- In times of budgetary strain, states must have the flexibility to serve the sick people who need Medicaid’s support the most.
- Governors of both parties are demanding common sense reforms to create the flexibility which the Medicaid system desperately needs.
- According to the non-partisan Congressional Budget Office, steps like block-granting Medicaid would increase state flexibility while cutting the federal deficit.
Legislation and Innovative Ideas
- The Medicaid Improvement and State Empowerment Act, a proposal by Senators Tom Coburn, Richard Burr, and Saxby Chambliss, combines several key reforms of the Medicaid system designed to increase state flexibility and allow states to prioritize care for the needy and the sick in a time of economic downturn. Read more about the legislation here.
- American Action Forum’s FLEX Solution: Douglas Holtz-Eakin and Michael Ramlet write: “At its core the flawed federal-state matching formula has fueled runaway spending. Medicaid’s current payment structure gives states a perverse incentive to spend with little incentive to save or innovate.” They recommend: “Adopting the FLEX strategy would establish a long-term commitment to improving the Medicaid program and put in place the type of aligned incentives for states that encourage savings and innovation through coordinated care delivery.”
- Rhode Island’s Success Story: Gary Alexander, most recently secretary of health in Rhode Island, writes about the model he applied, through a global waiver, which dramatically improved Medicaid’s costs and outcomes in his state: “Through fiscal year 2011, the Global Waiver has saved approximately $100 million and is one of the reasons why Rhode Island possessed a state budget surplus in state fiscal year 2010. … Rhode Island is showing that more money is not the solution. Comprehensive reform and freedom from federal mandates and burdensome regulations work. Further, all of this work has been accomplished without reducing patient eligibility.”
- Rhode Island’s Medicaid Waiver Shows How States Can Save Their Budgets: John Graham of the Pacific Research Institute outlines the success in Rhode Island. “Remarkably, through the first six quarters of the waiver (January 1, 2009 through June 30, 2010) actual spending was $2.7 billion versus $3.8 billion budgeted—savings of almost one-third. Research has not yet identified exactly how much each reform contributed to the savings, but one expects that many of the changes Rhode Island introduced would be significant contributors. For instance, the state was exempted from Any-Willing-Provider (AWP) rules, which meant that it had more power to incentivize quality from medical providers. It also ‘rebalanced’ Medicaid Long-Term Care (LTC), reducing abuse of this program along the lines recommended in a report recently published by PRI. Critically, it empowered Medicaid beneficiaries to make better choices about their care by giving them more direct control of the dollars spent on their health care.”

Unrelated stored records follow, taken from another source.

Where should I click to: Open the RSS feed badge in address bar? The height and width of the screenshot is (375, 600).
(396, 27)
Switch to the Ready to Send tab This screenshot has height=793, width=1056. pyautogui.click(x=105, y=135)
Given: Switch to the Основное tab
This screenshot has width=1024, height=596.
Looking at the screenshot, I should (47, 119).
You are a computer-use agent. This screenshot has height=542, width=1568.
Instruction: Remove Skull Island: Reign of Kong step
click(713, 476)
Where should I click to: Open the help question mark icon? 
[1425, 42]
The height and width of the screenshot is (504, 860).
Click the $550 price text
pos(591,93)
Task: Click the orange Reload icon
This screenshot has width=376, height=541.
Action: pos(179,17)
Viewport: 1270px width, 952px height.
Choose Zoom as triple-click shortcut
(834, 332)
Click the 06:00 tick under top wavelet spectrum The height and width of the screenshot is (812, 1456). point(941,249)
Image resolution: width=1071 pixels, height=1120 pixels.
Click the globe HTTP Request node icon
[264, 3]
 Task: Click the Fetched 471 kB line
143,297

- Coburn’s FAST Act: “Coburn’s legislation includes several key antifraud proposals, which he says can make a significant difference in preventing fraud. The bill increases requirements for Medicare Administrative Contractors, calls for a pilot program using universal product numbers on Medicare claim forms, bolsters penalties for illegally distributing beneficiary identification, and prevents providers convicted of fraud from discharging their debts by going into bankruptcy.”
- How to Stop Medicaid Fraud: Steven Malanga writes for the City Journal on the challenge faced by states in dealing with Medicaid fraud.
- Stop Paying the Crooks: In a book written for the Center for Health Transformation, James Frogue writes on the challenge of stopping the millions of dollars in Medicaid fraud stolen from the taxpayers each year.
- Governors Write to White House Requesting Flexibility: In a letter from 33 of the nation’s governors to President Barack Obama and Health and Human Services Secretary Kathleen Sebelius, the state chief executives demanded that the Administration reconsider requirements which prevent states from managing their Medicaid programs.
- Ten Steps to Reforming Medicaid: John C. Goodman of the National Center for Policy Analysis writes: “Typically, Medicaid enrollees face restricted treatment options and limited access to health care. At the same time, they are sheltered from health care costs because they pay nothing out of their own pockets when they receive care. This disconnection between patients and costs has led to a dramatic increase in public health care spending. All this could change, however, if the government were to implement the 10 Medicaid reforms discussed below.”